Bahá’u’lláh hat nämlich nicht nur – das sollten wir bereitwillig anerkennen – die Menschheit mit einem neuen Geist der Wiedergeburt erfüllt. Er hat nicht nur gewisse allgemeine Grundsätze ausgesprochen, nicht nur eine bestimmte Philosophie entwickelt, wie machtvoll, richtig und umfassend sie auch sein mögen. Er hat vielmehr, wie auch ‚Abdu’l-Bahá nach Ihm, im Gegensatz zu den Sendungen der Vergangenheit klar und bestimmt ein Gesetzeswerk niedergelegt, klar umgrenzte Institutionen geschaffen und das Wesentliche für eine göttliche Ökonomie besorgt. All dies ist dazu bestimmt, Modell für die künftige Gesellschaft zu sein, höchsterhabenes Werkzeug für die Errichtung des Größten Friedens, die Wirkkraft für die Einigung der Welt, die Verkündigung des Reiches der Tugend und Gerechtigkeit auf Erden. Keineswegs haben beide alle Anweisungen offenbart, deren es für die praktische Verwirklichung jener Ideale bedarf, die die Propheten Gottes geschaut haben und die seit unvordenklichen Zeiten die Einbildungskraft der Seher und Dichter aller Zeiten entflammt haben.

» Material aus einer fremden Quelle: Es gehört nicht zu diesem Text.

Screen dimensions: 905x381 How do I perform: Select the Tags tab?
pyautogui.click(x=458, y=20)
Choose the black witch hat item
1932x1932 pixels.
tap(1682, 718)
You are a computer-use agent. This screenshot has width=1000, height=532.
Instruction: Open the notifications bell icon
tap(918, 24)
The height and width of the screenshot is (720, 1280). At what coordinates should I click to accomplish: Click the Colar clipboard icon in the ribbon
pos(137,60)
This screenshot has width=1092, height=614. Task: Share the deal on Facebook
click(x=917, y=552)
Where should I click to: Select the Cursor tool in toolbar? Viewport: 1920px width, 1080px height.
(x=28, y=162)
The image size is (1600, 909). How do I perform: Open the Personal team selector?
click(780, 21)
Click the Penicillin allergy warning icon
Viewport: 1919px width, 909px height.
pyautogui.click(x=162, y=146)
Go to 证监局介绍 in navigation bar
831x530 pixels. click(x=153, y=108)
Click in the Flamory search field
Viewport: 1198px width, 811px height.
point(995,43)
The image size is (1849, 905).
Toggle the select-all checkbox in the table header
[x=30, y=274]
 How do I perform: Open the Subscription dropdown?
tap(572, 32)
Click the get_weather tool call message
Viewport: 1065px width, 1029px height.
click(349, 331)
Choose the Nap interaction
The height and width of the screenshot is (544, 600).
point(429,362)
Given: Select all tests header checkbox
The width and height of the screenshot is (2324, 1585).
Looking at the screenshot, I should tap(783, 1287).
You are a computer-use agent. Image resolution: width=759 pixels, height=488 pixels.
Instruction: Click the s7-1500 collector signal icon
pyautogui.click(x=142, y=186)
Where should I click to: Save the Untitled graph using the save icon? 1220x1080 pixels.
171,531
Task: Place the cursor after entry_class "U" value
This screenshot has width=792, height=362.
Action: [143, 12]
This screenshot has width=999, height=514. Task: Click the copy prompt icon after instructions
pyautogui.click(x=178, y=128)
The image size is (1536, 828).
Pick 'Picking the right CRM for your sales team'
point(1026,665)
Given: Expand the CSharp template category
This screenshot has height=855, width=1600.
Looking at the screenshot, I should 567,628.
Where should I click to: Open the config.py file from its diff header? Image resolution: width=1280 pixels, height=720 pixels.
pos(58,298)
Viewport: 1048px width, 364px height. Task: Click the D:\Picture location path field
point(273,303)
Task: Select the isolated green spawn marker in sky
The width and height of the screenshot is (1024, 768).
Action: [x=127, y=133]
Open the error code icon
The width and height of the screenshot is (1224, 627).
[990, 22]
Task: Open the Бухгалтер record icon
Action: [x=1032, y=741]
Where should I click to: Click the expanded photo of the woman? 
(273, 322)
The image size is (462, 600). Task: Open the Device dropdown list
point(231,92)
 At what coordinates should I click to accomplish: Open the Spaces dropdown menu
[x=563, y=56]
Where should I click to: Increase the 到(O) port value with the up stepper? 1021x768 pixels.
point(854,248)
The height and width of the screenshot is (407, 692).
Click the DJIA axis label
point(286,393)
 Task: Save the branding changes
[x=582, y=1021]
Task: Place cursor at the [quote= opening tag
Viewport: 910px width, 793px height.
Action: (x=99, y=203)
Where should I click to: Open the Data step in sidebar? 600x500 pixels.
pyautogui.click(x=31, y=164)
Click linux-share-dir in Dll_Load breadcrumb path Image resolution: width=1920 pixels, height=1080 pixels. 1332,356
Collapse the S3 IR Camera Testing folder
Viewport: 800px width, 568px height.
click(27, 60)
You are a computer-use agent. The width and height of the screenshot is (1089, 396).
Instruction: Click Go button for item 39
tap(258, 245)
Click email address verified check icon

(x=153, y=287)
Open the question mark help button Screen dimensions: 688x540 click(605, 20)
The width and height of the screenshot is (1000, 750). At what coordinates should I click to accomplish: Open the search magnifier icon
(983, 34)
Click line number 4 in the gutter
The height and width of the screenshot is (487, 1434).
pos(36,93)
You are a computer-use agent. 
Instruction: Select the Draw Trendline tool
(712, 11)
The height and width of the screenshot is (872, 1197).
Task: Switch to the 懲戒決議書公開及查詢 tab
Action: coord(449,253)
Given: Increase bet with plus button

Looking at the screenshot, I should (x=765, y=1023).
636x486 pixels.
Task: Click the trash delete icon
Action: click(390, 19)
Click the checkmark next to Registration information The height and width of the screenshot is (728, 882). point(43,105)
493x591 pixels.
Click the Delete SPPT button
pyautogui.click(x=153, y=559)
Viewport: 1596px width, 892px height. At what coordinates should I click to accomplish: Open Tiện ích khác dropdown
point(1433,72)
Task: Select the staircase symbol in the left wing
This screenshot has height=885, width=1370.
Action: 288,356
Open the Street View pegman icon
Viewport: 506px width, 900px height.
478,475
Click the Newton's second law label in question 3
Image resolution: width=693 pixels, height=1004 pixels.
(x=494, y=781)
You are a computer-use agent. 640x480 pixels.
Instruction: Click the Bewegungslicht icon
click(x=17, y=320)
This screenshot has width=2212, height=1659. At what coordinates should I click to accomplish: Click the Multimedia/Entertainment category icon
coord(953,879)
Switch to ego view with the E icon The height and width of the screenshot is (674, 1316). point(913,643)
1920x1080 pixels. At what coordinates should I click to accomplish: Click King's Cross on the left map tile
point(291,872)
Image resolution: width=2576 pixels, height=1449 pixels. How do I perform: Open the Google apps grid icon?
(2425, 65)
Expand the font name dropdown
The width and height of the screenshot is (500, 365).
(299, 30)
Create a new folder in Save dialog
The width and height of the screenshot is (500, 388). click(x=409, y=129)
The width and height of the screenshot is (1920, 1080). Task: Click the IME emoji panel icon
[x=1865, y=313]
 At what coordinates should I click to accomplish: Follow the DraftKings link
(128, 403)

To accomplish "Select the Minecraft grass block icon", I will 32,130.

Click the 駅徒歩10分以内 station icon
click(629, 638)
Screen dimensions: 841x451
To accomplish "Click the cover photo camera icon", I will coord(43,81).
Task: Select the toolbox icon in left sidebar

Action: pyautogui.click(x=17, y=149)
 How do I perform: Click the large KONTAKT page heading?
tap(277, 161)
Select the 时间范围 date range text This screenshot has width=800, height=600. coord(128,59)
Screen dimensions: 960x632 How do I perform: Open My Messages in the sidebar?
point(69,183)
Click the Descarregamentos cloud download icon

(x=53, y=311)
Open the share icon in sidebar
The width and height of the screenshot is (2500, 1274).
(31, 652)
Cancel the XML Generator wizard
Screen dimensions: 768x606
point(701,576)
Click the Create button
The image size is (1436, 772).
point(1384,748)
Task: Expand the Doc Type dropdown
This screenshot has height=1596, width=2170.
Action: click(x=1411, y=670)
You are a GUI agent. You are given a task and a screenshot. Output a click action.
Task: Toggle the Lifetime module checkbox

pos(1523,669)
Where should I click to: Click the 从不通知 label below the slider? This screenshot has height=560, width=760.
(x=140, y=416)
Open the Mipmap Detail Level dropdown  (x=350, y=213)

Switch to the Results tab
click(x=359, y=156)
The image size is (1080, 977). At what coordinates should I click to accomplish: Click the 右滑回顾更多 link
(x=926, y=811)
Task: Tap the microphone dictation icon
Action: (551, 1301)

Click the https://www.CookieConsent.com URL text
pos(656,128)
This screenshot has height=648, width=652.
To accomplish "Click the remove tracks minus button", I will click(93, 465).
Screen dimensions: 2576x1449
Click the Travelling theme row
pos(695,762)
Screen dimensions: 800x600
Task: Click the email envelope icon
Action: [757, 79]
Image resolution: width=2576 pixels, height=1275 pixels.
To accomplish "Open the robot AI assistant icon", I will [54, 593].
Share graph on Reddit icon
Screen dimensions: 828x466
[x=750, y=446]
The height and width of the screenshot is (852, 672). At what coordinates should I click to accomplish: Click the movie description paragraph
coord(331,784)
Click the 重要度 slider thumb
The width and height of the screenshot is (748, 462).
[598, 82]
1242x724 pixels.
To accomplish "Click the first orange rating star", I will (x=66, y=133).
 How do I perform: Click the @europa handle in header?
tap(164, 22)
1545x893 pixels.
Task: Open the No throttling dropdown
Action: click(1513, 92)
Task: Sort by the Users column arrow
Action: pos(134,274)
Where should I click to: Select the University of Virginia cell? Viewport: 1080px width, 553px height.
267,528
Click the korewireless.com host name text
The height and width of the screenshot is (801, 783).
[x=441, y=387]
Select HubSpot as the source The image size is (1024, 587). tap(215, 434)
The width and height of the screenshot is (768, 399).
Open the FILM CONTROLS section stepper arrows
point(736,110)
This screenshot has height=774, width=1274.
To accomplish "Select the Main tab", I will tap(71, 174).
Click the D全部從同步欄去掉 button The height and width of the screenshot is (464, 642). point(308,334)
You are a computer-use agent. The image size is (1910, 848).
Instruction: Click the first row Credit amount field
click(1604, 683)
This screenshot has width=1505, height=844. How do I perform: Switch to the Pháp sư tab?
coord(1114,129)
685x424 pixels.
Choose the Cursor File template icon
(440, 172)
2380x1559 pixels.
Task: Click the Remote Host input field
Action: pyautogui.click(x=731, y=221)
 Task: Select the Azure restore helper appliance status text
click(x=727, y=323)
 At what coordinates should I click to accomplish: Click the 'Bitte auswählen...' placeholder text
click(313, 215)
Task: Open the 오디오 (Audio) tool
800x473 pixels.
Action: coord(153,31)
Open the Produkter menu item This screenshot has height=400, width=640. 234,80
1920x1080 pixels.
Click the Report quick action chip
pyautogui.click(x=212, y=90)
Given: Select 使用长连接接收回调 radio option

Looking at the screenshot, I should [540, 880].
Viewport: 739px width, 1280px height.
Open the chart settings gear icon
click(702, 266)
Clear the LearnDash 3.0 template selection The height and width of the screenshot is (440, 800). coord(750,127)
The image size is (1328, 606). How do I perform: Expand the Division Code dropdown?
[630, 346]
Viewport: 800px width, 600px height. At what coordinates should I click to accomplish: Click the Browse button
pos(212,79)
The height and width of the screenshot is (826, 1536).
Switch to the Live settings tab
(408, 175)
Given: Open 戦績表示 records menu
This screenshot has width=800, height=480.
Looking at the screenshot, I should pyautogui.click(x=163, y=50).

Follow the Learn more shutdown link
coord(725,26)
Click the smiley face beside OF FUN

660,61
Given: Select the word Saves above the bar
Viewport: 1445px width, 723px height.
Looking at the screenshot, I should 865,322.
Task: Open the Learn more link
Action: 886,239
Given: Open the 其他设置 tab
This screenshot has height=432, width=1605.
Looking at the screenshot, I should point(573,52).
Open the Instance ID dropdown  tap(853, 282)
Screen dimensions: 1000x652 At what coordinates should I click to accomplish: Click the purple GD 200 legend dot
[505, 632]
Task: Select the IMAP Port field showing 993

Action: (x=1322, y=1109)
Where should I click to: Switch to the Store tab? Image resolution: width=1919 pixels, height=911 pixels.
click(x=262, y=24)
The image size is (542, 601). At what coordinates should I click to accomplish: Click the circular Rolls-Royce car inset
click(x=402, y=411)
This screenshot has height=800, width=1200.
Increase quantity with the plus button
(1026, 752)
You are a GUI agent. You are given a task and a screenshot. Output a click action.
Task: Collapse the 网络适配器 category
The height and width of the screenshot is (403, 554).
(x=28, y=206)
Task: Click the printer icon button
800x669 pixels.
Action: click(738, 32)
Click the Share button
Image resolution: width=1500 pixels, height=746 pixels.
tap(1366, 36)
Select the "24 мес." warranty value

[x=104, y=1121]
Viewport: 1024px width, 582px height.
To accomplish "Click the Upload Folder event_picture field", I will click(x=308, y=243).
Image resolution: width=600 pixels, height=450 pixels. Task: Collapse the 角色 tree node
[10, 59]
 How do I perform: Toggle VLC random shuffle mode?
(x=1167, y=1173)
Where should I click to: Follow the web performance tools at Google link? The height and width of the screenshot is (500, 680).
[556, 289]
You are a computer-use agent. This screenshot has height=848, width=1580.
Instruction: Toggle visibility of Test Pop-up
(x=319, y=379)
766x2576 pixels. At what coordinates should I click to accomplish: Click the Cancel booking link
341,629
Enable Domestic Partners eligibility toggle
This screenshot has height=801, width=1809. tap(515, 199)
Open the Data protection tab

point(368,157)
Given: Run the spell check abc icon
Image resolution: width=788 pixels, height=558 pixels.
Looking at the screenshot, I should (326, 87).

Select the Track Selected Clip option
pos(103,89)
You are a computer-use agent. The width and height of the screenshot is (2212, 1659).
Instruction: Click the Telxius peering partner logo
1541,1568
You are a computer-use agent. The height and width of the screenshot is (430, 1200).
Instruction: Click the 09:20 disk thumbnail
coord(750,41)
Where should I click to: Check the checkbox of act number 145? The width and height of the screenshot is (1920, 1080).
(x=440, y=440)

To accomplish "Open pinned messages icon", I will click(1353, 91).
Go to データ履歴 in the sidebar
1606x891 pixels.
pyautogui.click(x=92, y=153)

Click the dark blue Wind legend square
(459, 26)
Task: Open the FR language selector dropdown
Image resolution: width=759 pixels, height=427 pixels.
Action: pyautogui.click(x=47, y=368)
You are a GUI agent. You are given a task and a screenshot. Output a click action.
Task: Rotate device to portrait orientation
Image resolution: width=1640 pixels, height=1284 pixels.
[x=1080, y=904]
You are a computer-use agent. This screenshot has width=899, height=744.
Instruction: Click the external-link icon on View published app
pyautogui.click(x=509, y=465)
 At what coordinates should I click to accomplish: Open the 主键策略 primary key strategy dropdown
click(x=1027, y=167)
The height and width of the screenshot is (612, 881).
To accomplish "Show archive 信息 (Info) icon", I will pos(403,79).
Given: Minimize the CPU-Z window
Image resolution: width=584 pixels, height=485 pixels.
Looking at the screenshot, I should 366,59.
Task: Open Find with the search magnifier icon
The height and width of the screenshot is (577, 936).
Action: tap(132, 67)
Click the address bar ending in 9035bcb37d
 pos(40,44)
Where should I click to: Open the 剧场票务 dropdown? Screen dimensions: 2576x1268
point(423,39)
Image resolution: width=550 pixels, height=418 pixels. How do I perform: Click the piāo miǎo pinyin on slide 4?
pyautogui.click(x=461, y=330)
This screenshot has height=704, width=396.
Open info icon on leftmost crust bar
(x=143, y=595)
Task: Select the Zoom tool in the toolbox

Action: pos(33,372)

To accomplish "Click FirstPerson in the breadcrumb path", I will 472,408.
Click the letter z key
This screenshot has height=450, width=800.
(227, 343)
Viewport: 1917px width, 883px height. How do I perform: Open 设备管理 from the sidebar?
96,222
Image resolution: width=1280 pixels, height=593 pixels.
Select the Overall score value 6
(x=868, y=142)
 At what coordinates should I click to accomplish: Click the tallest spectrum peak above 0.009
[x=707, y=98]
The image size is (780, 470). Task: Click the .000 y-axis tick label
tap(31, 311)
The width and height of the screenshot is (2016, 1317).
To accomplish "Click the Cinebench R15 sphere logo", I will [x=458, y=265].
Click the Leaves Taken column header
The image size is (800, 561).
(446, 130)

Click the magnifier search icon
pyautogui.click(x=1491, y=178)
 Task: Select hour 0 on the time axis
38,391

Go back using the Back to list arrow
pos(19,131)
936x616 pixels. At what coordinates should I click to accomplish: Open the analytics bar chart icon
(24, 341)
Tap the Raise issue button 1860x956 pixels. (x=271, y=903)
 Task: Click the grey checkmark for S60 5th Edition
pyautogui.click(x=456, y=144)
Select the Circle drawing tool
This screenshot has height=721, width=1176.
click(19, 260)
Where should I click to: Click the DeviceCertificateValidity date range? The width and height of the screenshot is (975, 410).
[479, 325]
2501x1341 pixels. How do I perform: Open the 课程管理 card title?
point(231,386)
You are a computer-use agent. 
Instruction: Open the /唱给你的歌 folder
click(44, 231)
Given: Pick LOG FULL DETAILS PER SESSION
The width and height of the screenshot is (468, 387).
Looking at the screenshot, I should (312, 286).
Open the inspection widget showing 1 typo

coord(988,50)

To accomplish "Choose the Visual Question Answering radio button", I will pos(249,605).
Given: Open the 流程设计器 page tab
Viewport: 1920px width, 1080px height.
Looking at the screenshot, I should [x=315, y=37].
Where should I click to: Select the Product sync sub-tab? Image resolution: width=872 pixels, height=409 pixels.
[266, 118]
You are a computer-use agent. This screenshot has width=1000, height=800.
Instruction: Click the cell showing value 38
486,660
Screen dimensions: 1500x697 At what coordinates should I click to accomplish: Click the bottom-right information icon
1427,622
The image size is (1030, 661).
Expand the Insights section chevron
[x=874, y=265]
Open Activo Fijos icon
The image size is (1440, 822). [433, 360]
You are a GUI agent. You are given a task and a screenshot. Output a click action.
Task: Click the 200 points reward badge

(Shoghi Effendi, Die Weltordnung Bahá’u’lláhs, S. 38)

Die Haupterfordernisse für jene, die miteinander beraten, sind Reinheit des Beweggrundes, strahlender Geist, Loslösung von allem außer Gott, Hingezogensein zu Seinen göttlichen Düften, Bescheidenheit und Demut vor Seinen Geliebten, Geduld und Langmut in Schwierigkeiten, Dienstbarkeit an Seiner erhabenen Schwelle.
(Abdu’l-Bahá, Briefe und Botschaften, 43)

Seine Mitglieder müssen so miteinander beraten, daß sich kein Anlaß für Unmut oder Zwietracht ergibt. Dies ist erreichbar, wenn jedes Mitglied in vollkommener Freiheit seine Meinung äußert und seine Argumente vorbringt. Es darf sich, sollte jemand widersprechen, auf keinen Fall verletzt fühlen; denn erst wenn eine Angelegenheit vollständig erörtert ist, kann sich der richtige Weg zeigen. Der zündende Funke der Wahrheit erscheint erst nach dem Zusammenprall verschiedener Meinungen. Wenn nach der Beratung ein Beschluß einstimmig gefaßt wird, ist dies schön und gut; sollten aber, was der Herr verhüten möge, voneinander abweichende Meinungen bestehen bleiben, muß die Stimmenmehrheit gelten.